[Your task]
Give again, word for word, every line below from the one that has "[button] (566, 486)" through the one that has "Middle (119, 906)", both included, and no others.

Source data
┌──

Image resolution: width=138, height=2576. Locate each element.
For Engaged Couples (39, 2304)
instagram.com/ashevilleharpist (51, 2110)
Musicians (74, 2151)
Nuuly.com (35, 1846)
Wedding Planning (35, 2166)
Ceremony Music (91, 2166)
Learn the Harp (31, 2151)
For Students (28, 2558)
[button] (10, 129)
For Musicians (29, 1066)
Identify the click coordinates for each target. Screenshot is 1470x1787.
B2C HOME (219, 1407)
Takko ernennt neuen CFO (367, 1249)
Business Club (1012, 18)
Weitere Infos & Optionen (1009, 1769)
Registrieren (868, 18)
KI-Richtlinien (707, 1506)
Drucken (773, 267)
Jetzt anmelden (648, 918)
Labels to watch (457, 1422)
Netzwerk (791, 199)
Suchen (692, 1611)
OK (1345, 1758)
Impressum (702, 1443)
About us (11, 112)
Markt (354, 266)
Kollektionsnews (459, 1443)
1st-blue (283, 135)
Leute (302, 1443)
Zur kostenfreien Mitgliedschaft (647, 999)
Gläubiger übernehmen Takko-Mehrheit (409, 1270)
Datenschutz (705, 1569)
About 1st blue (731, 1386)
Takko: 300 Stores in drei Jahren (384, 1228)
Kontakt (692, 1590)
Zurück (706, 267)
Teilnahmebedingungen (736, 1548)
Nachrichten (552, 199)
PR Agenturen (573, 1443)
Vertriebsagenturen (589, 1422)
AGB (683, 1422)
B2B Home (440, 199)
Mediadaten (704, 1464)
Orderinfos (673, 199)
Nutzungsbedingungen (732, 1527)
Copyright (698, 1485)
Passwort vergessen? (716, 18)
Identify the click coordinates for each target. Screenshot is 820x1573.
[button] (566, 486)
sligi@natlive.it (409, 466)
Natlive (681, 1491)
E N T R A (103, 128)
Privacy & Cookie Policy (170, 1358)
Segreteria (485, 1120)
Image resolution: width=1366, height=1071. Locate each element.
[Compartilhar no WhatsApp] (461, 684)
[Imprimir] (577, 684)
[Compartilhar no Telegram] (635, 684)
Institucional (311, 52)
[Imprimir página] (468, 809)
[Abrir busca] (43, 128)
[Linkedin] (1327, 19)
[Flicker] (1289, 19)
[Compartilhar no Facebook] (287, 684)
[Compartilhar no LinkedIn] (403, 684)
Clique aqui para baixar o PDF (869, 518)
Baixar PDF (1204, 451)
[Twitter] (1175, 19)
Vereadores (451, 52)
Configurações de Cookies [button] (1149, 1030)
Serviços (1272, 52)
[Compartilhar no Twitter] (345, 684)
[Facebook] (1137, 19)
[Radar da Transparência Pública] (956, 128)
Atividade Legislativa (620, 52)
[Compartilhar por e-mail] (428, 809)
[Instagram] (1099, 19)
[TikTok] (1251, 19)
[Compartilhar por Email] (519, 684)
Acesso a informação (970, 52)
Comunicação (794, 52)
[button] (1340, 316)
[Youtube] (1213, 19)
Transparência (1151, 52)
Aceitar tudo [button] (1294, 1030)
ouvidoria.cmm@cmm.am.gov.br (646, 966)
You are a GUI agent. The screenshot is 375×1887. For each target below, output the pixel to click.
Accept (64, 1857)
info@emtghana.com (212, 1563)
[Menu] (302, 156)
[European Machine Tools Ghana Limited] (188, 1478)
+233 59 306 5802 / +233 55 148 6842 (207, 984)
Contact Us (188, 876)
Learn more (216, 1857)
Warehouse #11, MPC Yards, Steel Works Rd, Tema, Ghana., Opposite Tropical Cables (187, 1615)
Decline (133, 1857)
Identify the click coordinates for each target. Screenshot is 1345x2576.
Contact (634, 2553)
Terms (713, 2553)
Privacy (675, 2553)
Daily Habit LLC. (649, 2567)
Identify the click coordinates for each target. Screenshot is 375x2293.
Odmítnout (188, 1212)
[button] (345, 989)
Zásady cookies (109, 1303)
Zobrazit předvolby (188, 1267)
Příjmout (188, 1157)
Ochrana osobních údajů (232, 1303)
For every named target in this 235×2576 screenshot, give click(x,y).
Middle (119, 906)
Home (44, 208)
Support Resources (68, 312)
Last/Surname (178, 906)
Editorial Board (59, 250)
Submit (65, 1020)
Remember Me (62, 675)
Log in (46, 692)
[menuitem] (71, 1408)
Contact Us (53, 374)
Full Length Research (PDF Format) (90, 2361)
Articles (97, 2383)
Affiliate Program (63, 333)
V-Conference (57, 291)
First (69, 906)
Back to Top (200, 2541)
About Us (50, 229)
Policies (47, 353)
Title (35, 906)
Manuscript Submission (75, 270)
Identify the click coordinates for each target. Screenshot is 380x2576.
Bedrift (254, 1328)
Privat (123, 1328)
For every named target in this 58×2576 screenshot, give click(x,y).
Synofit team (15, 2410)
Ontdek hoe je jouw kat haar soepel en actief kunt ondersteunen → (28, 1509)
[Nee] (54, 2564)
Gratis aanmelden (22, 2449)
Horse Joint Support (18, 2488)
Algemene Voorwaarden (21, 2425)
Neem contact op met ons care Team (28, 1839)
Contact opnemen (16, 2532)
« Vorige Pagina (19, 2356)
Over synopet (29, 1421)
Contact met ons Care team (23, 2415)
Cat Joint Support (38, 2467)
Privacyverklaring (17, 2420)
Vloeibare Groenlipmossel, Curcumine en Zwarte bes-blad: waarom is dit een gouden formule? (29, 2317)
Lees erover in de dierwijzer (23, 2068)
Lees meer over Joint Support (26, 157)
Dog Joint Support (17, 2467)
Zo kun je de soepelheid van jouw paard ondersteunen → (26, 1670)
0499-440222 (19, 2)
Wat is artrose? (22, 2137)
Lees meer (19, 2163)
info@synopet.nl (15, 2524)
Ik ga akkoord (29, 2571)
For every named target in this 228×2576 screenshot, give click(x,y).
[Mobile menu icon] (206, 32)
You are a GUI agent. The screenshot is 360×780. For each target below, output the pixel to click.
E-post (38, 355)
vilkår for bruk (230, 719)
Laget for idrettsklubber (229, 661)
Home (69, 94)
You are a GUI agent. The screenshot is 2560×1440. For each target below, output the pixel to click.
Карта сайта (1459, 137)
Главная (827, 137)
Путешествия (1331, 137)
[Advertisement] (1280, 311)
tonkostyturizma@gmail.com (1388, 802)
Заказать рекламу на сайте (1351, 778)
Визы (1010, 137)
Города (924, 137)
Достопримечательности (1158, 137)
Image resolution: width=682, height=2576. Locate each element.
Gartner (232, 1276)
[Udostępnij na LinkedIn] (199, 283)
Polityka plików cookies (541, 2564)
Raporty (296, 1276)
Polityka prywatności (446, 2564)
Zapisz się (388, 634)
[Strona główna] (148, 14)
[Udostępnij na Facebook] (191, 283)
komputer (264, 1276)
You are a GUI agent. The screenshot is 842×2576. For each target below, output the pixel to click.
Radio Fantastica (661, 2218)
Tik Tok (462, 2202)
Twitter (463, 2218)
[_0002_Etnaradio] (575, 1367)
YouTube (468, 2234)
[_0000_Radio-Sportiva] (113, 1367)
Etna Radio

└──

[Response]
[button] (566, 486)
sligi@natlive.it (409, 466)
Natlive (681, 1491)
E N T R A (103, 128)
Privacy & Cookie Policy (170, 1358)
Segreteria (485, 1120)
Image resolution: width=1366, height=1071. Locate each element.
[Compartilhar no WhatsApp] (461, 684)
[Imprimir] (577, 684)
[Compartilhar no Telegram] (635, 684)
Institucional (311, 52)
[Imprimir página] (468, 809)
[Abrir busca] (43, 128)
[Linkedin] (1327, 19)
[Flicker] (1289, 19)
[Compartilhar no Facebook] (287, 684)
[Compartilhar no LinkedIn] (403, 684)
Clique aqui para baixar o PDF (869, 518)
Baixar PDF (1204, 451)
[Twitter] (1175, 19)
Vereadores (451, 52)
Configurações de Cookies [button] (1149, 1030)
Serviços (1272, 52)
[Compartilhar no Twitter] (345, 684)
[Facebook] (1137, 19)
[Radar da Transparência Pública] (956, 128)
Atividade Legislativa (620, 52)
[Compartilhar por e-mail] (428, 809)
[Instagram] (1099, 19)
[TikTok] (1251, 19)
[Compartilhar por Email] (519, 684)
Acesso a informação (970, 52)
Comunicação (794, 52)
[button] (1340, 316)
[Youtube] (1213, 19)
Transparência (1151, 52)
Aceitar tudo [button] (1294, 1030)
ouvidoria.cmm@cmm.am.gov.br (646, 966)
You are a GUI agent. The screenshot is 375×1887. For each target below, output the pixel to click.
Accept (64, 1857)
info@emtghana.com (212, 1563)
[Menu] (302, 156)
[European Machine Tools Ghana Limited] (188, 1478)
+233 59 306 5802 / +233 55 148 6842 (207, 984)
Contact Us (188, 876)
Learn more (216, 1857)
Warehouse #11, MPC Yards, Steel Works Rd, Tema, Ghana., Opposite Tropical Cables (187, 1615)
Decline (133, 1857)
Identify the click coordinates for each target. Screenshot is 1345x2576.
Contact (634, 2553)
Terms (713, 2553)
Privacy (675, 2553)
Daily Habit LLC. (649, 2567)
Identify the click coordinates for each target. Screenshot is 375x2293.
Odmítnout (188, 1212)
[button] (345, 989)
Zásady cookies (109, 1303)
Zobrazit předvolby (188, 1267)
Příjmout (188, 1157)
Ochrana osobních údajů (232, 1303)
For every named target in this 235×2576 screenshot, give click(x,y).
Middle (119, 906)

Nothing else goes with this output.